座った瞬間に「ありがとう」が口をつく|考えていること|作業療法士 野村寿子

2013.10.15 / conversation

座った瞬間に「ありがとう」が口をつく
今回、p!ntoについて語ってくれたのは、「さあさん」の愛称で知られる澤口裕二さん。体の動きについての学習である「キネステティクス」を日本に紹介し、生理学、進化論など様々な角度から人間の体の不思議を研究している医師だ。とても親しみやすい表情、そして何より、めくるめく言葉の豊富さ! 「小さいとき、百科事典をたくさん読んでいた」とあって、澤口さんとの会話は「どんなことでも納得させられる時間」でもある(それはホームページ『さあさんの「秘密」の小窓』からも伝わってくる)。目の前の人の発言をしっかりくみとり、あくまで相手を尊重しながら接する姿勢は、まさに澤口さんの研究内容にシンクロしている。

「僕は消化器外科時代に褥瘡(じょくそう/※床ずれ)のケアを行っていました。そのとき介助や動きの重要性を認識し、キネステティクスを応用して人の動きの研究に没頭していきました。今までは患者さんが、人に合わせようとしていた(もしくは、させていた)けど、そうではないんです。患者さん自身が、あくまで自分の楽な態勢を見つけだし、調節することが大切なんです。僕たちスタッフはそれを理解し、その手助けをする。つまり、こちら側の『これが楽だ』という概念は捨てなければならない。認知症の方に対しても、同じこと。教えこむのではなく、彼ら/彼女らの意味と実態を理解し、一番楽な生活スタイルをみんなで探していく。時間はすごくかかるけど、僕たちもじっくりやっていく。そして『ありがとう』という感謝の言葉を口にできたとき、ひとつの到達があるんです」「つまり、患者さんに学習環境を与えることなんですよ」と語る澤口さん。そこで、p!ntoの話へと移行する。
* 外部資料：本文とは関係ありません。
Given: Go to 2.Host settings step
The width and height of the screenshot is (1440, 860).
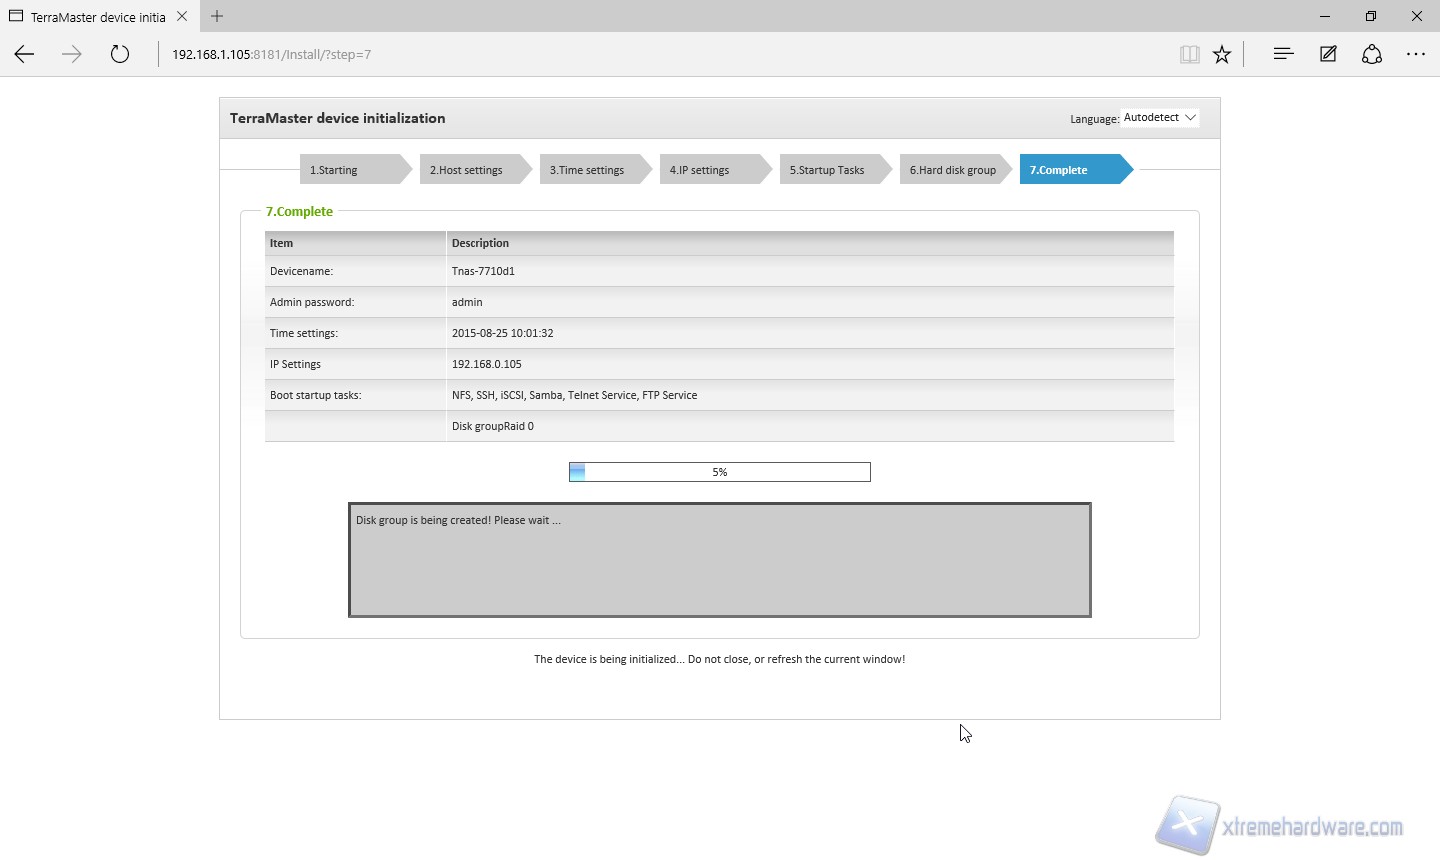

「p!ntoはまさに、僕たちが目指しているケア、サポートのあり方なんです。教育ツールのひとつ。野村寿子さんは、30年間の人との触れあいの体験から、p!nto通してそれを実現させた。長い時間をかけたなかで、日本人の体型をもとに普遍的なものを作った。まさに先ほどの話につながるのですが、p!ntoに座ったとき、『ありがとう』という感謝が生まれたんです。教育とは、自分が困っている点、改善すべき点について、自分自身で気づくまでの状況を作ることだと思うんです。そこに気づいて、何をすべきか分かる。p!ntoに座ったとき、いままでどれだけ身体に負担をかけて暮らしていたかが分かるんです。立ったり、座ったり、そういう日常的なことも、いままでどれだけ誤った学習のなかで繰り返していたのか、もっと楽にそれができることにはっきり理解できる。現状、p!ntoはどんどん世の中に広まっていますよね。それって、それだけ(身体について)困っている人が増えているんだと思います」

そして澤口さんは「座っていると声もだしやすくなるし、食事をしているときなんかは手もスムーズにだせる。目の動き、肉体バランス、そして何より心の落ち着き。どれもガラッと変化していく。そうやって良い方向へと自分を導いていくと、人とのコミュニケーションもうまくとれるようになるんです。社会との関わり合いもスムーズになる」と具体的な体験談を持ちだし、野村に「本当にありがとうございます」と深く感謝。

p!ntoが身体にもたらす好作用。澤口さんはそれについて、きめ細かい発言で的確に、分かりやすく語っていきながら、しかし最後に「まあ、p!ntoは見た目が何よりかっこいいよね」とあっさりと笑った。その表情が何とも印象的だった。